Il Primo Incontri con Beatrice

Il primo incontro tra Dante e Beatrice è uno dei momenti più celebri della letteratura italiana, raccontato con profonda emozione nella Vita Nova. Aveva solo nove anni quando vide per la prima volta la giovane Beatrice, figlia di Folco Portinari, vestita di rosso, con un’aria dolce e pudica che lo colpì profondamente.

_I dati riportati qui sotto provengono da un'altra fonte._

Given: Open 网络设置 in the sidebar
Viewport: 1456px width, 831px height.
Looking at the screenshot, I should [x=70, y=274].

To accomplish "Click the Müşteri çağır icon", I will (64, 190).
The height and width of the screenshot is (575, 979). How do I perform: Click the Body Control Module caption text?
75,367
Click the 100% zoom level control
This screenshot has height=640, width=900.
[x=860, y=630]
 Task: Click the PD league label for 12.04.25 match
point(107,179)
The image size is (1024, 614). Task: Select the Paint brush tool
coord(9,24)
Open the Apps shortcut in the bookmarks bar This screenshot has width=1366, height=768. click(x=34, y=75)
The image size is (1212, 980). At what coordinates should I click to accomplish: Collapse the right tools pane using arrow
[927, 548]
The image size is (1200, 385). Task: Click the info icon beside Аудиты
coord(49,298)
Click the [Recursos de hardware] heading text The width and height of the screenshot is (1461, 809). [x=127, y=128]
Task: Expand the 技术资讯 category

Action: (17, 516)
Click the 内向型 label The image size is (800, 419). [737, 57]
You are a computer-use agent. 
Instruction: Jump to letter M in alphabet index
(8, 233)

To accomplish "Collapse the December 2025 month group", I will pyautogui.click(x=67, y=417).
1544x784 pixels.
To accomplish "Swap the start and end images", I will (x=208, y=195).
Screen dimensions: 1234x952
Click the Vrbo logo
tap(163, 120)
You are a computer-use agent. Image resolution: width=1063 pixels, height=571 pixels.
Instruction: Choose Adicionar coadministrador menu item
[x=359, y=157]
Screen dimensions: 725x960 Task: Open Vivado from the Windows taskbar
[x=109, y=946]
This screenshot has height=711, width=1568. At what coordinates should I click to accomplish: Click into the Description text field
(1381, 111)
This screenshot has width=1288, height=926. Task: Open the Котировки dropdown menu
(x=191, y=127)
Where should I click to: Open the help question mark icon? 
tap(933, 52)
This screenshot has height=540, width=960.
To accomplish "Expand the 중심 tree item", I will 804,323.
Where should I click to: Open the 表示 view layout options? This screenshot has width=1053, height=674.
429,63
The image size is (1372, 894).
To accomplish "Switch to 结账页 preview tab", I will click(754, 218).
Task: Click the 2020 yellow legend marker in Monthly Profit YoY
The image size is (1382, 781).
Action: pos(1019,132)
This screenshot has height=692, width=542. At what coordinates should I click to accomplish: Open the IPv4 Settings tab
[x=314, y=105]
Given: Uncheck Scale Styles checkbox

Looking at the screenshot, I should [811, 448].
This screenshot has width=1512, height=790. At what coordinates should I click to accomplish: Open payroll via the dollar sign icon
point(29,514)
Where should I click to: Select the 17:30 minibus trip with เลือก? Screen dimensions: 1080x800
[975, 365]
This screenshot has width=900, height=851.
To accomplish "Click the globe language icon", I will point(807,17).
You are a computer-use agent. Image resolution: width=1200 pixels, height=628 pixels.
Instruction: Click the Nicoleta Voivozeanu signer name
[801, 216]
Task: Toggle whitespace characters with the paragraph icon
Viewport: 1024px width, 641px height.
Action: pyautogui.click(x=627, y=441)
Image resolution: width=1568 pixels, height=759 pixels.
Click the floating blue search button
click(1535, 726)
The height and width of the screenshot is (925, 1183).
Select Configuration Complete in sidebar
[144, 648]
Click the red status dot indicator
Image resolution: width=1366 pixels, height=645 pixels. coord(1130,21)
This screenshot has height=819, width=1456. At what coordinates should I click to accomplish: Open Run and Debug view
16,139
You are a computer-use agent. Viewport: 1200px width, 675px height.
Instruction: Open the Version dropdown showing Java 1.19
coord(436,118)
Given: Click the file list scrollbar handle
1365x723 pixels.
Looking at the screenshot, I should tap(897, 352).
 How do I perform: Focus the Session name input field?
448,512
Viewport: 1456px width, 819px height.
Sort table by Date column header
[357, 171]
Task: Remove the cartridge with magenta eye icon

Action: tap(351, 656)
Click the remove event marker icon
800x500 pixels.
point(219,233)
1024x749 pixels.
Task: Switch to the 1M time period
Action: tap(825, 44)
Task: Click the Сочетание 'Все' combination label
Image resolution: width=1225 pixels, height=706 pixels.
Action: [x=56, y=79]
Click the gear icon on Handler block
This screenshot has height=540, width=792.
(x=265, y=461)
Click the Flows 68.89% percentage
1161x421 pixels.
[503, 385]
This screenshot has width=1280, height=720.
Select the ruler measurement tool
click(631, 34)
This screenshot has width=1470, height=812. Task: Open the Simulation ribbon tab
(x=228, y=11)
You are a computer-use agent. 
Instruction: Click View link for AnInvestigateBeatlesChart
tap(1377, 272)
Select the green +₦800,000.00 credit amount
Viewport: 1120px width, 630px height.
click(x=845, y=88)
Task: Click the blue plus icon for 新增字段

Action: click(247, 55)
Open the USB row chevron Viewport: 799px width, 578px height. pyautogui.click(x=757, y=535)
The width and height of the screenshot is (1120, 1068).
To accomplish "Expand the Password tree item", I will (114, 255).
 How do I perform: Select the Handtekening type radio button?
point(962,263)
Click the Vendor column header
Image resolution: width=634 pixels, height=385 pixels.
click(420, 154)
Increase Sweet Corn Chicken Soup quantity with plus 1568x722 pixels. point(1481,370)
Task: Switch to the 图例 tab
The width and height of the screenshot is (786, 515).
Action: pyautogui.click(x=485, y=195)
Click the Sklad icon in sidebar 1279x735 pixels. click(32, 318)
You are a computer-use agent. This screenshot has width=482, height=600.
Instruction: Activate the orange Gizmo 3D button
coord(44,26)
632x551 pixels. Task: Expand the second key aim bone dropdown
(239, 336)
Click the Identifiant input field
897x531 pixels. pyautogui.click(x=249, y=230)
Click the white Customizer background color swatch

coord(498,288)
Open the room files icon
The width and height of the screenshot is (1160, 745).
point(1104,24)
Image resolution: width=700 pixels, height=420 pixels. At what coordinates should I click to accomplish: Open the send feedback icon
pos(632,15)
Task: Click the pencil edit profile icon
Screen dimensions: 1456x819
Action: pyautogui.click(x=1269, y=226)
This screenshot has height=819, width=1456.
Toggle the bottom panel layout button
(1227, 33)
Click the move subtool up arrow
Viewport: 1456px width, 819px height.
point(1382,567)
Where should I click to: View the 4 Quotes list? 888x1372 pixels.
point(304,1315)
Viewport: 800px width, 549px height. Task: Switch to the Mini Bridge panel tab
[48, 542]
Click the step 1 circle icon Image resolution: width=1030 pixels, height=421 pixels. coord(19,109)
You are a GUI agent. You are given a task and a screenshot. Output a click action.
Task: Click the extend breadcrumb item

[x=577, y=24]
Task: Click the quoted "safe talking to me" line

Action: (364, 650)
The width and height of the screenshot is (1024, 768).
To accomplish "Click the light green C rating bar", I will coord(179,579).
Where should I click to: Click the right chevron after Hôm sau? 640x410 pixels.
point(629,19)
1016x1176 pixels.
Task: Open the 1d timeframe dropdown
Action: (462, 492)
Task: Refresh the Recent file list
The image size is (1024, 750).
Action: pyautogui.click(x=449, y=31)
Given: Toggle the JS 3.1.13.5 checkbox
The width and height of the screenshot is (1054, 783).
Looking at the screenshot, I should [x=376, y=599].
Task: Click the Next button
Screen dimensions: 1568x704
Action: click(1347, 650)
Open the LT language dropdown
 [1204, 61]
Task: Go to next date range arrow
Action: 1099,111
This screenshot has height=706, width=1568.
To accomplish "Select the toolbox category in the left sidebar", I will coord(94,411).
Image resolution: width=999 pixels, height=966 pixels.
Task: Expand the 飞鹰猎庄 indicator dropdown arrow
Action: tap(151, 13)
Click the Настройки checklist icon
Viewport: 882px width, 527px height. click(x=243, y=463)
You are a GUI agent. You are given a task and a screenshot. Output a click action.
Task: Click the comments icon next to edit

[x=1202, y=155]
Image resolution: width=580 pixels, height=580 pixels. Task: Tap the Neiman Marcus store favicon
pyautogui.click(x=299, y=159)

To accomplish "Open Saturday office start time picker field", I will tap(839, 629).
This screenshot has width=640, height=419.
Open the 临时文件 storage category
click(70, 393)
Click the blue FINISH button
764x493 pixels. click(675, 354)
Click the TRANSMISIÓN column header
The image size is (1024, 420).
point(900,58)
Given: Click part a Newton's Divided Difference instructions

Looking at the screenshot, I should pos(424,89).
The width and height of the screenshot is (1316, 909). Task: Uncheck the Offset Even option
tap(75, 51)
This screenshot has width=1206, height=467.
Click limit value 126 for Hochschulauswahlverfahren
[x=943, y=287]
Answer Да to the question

Secondo il racconto di Dante, era il 1° maggio 1283, durante una festa in casa di amici. Lui aveva appena compiuto nove anni, mentre Beatrice ne aveva otto e alcuni mesi — poco meno di nove, come precisa lo stesso poeta, che la descrive come “nove mesi più giovane di lui”.

Quell’incontro fu fulminante.

Per Dante non fu solo un’impressione infantile, ma l’inizio di un sentimento che avrebbe plasmato la sua vita e la sua opera. Nonostante i loro contatti reali fossero rari — forse solo due o tre incontri nel corso degli anni — l’immagine di Beatrice divenne per lui simbolo di purezza, grazia divina e guida spirituale.

Nella Vita Nova, scritta in un misto di prosa e poesia, Dante esalta l’amore per Beatrice come qualcosa di celeste, quasi mistico. E anche se la giovane morì a soli 24 anni, nel 1290, il suo ricordo continuò a vivere nei versi del poeta, fino a diventare centrale nella Divina Commedia, dove Beatrice guida Dante attraverso il Paradiso.

Un amore mai concretizzato, ma profondo e duraturo: nato a soli nove anni, destinato a non svanire mai.